Naisha. Eu tinha repetido tantas vezes um nome falso. Aquele som ainda me soava
tão doce e erótico. . . Porém:
—
Romance de veraneio. . . — repeti uma vez mais. Os olhos já proeminentes dela
se abriram mais.
—
Catherin. . . — ela quis dizer, mas eu não queria ouvir.
— Já
faz quase um ano desde aquele verão no litoral de Neocidi. — retomei, sem
conseguir mais medir o que estava falando. Parecia que os pensamentos haviam
desistido de mim, deixando apenas um zunido incômodo para trás. — Passei quase
todo esse tempo pensando se um dia iria te encontrar de novo.
Ela
baixou os olhos claros dos meus. Apertou a ponte do nariz com os dedos,
suspirando:
— E
tudo foi uma mentira. Uma aventura de férias. — segui, sentindo o esgotamento.
— Não
foi tudo uma mentira. — ela rebateu, parecendo também já cansada.
— E o
que não foi? — desafiei.
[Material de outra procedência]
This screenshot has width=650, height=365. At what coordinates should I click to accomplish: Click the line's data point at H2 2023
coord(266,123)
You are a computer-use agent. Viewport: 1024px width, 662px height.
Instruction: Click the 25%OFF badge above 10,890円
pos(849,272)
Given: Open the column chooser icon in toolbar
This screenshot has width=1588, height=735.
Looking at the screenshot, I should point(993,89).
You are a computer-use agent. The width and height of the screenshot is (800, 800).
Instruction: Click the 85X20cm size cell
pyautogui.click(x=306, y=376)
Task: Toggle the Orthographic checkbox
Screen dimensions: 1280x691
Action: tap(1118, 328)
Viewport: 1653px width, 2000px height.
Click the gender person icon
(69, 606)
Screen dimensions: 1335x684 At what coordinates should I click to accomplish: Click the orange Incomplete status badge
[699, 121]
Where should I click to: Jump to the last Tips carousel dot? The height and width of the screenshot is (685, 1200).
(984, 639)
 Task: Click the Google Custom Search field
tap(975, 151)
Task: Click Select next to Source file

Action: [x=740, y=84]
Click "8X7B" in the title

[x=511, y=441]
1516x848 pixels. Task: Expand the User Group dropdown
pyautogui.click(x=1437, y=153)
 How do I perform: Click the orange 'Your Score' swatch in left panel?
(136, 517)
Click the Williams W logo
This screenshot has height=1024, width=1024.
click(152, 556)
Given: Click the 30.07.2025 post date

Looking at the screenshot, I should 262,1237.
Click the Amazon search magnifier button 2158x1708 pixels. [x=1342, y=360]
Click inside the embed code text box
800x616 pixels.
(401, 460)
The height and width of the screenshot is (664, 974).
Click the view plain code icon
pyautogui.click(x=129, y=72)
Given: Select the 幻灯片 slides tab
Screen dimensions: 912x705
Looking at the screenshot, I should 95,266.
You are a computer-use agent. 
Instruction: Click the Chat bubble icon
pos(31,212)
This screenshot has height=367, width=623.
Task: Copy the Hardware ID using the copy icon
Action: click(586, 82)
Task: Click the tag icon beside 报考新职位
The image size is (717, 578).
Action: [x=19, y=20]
Ela voltou a me encarar e eu podia ver o brilho no seu
olhar. Parecia que não havia passado nenhum dia desde que vira aquela cor pela
última vez.
— Isso
não foi. — ela respondeu, indo ao gesto.
Nossos
lábios se tocaram quando ela puxou meu casaco para baixo. Eu hesitei,
relembrando em um segundo todas as coisas que já tinha pensado desde que
entrara naquela sala. O tamanho da gravidade do que estava acontecendo. A
traição aos idiotas do Partido. A humilhação ao nome da minha miserável
família.
Mas eu
desejava aqueles lábios. Os lábios de Anita Stradovaus. Eu queria tudo.
Mergulhei
aquele toque. Abracei seu corpo delicado, apertando-o contra mim. Senti cada
átimo da presença dela como uma realidade estupenda, inebriante, quase
enlouquecedora. Um único instante de lucidez me conteve no desespero da minha
carência:
—
Maldita. . . — falei de voz quebrada, encarando o rosto ainda tão próximo e
lívido dela.
—
Catherin. . . — ela correspondeu. Seu tom era de uma agudeza quase
inapropriada. — Me perdoe.
— Por
me enganar ou por tentar destruir o país? — questionei, deixando um sorriso
escapar-me por desatenção.
— Eu
nunca pediria perdão por salvar o que resta do Norte. — ela rebateu, com toda a
seriedade. — Portanto me perdoe por ter sido covarde.
Soltei-a
de mim, usado a minha renovada capacidade de raciocínio para tentar avaliar a
situação:
— Os
camaradas do Partido jamais irão me perdoar. — disse. — Minha vida será
transformada em inferno por ser uma covarde.
— Por
que não vens comigo para o Norte? — perguntou Anita e eu lhe respondi com uma
expressão de perplexidade. — A emancipação assistida da província contará com
um governo local mínimo ao qual eu irei me unir em regime permanente. Uma
intelectual como você também poderá fazer muito para reerguer aquele povo.
— Eu?
Mas sou apenas uma matemática.
—
Precisaremos de cálculos para construir estradas, ferrovias, pontes. — afirmou
Stradovaus. — Além disso aquela região está devastada. Os jovens vivem para
tentar conseguir comida. Lhes falta toda sorte de estudo imaginado. Mentes como
a sua podem fazer muito por um povo nessas condições.
Me
afastei de Anita, dando a volta na mesa de centro e sentando diante da mesma. A
pistola com a qual iria cometer um crime estava ali, brilhando às luzes
químicas da sala. Parecia fazer anos desde que eu estivera no corredor escuro,
ponderando se fugiria ou cumpriria a imposição do Partido. De assassina agora
me via como mente recrutada para ajudar na reconstrução de um novo país que
nascia da devastação da guerra.
E isso
ao lado de Anita Stradovaus. Stradovaus:
— O
que diz? — perguntou-me ela quando alonguei o momento de silêncio.
Encarei
seus olhos verdes. Em algum ponto em me sentia desprezível, mas na maioria
havia uma vontade primitiva de viver, como se tentasse emergir das profundezas
da água fria:
— Parece
uma boa proposta se for para ficar mais do que um verão lá.